Njal's saga and paper-writing:
So the paper that I've been completely unable to write for the last day now is on Njal's Saga, an Icelandic family saga. It's really interesting, particularly in the ways that it differs from other Icelandic sagas. Njal and his friend Gunnar don't like killing, and I don't think Njal himself ever kills anyone. He knows all about the law, though (and apparently every police car in Iceland has this quote from Njal's saga on it: "The land is built on the law"). In a way, this sort of implies a change in the Icelandic Weltanschauung; from Egil, who enjoys killing, we get Njal, the man of peace who uses the law to push for peace. Of course, it wouldn't be a saga if there wasn't any bloodshed, and the law doesn't really work. Does this mean that the law will never be enough, that there will always be killing and bloodfeuds? I don't think that's what the saga is saying, rather that it takes time for the law to be fully integrated into Icelandic society. There have to be more men like Njal and Gunnar and fewer like Njal's sons before this can happen.

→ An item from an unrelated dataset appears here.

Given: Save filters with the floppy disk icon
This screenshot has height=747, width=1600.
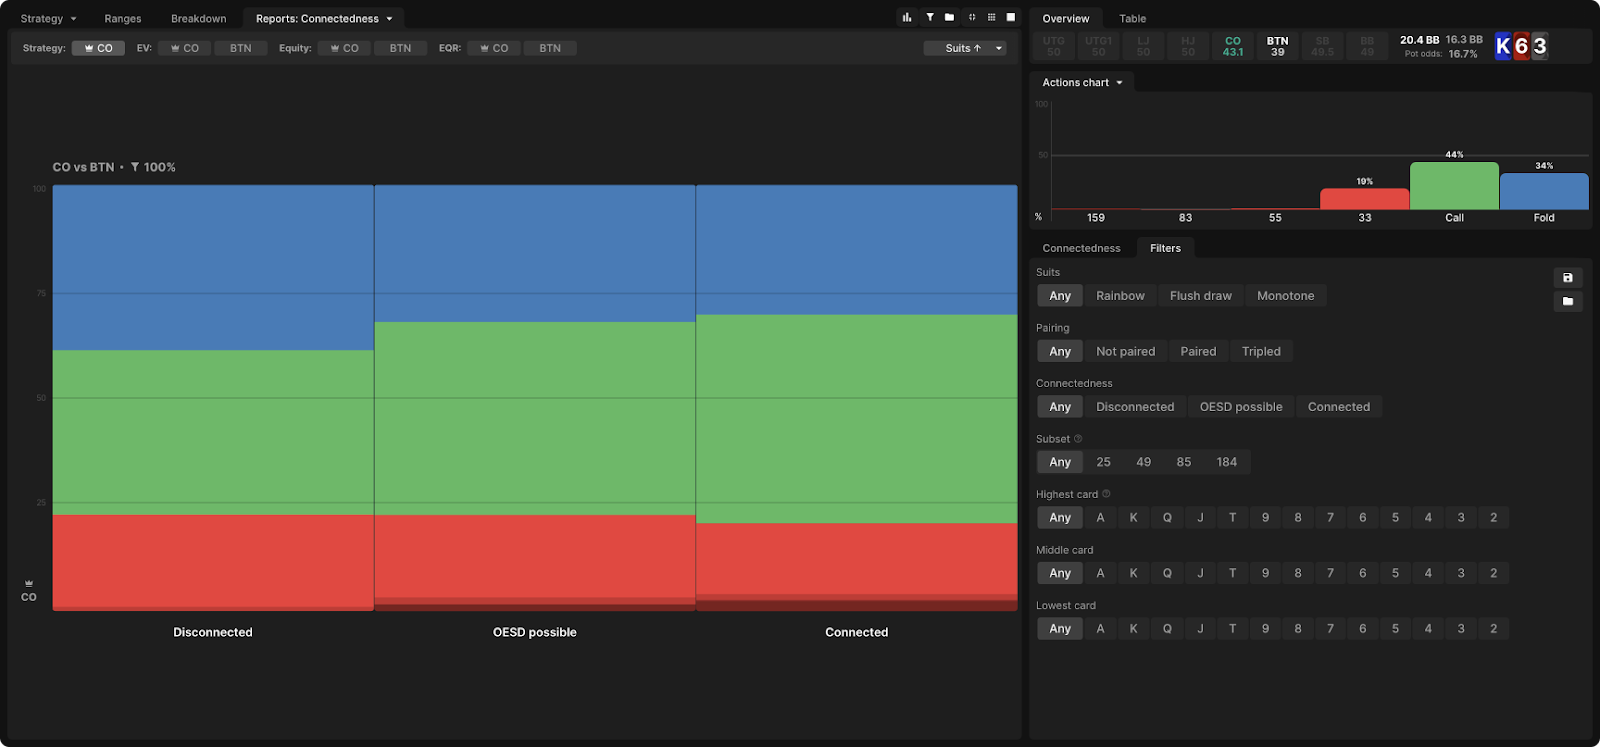Looking at the screenshot, I should click(1567, 278).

Interestingly enough, Seamus Heaney believes that one must read the Icelandic sagas to understand the situation in the north of Ireland. I disagree. I think the difference between the blood-feuds in the Icelandic sagas and the Troubles has to do with the personal nature of the killing in the sagas. It's true that both the pIRA and Protestant groups use revenge killings, but usually the revenge is taken on a random Catholic/Protestant/police officer rather than a specific person. It all feels very clinical, really, almost as if there's a number of people who must be killed for a revenge to be complete. So for the death of some fool in the wrong place at the wrong time probably for all the wrong reasons, a small bomb somewhere, three dead and seven injured. For a child, killed because he went to the wrong school, maybe two simultaneous bombs, five dead and thirteen injured. And so on. In the sagas, though, the people who are killed are killed because of who they are, who they are related to, and who they killed. I see this as a fundamental difference; the concept of revenge killing seems fairly universal. So I'm not sure that one can get much insight into the situation in the north of Ireland from the sagas.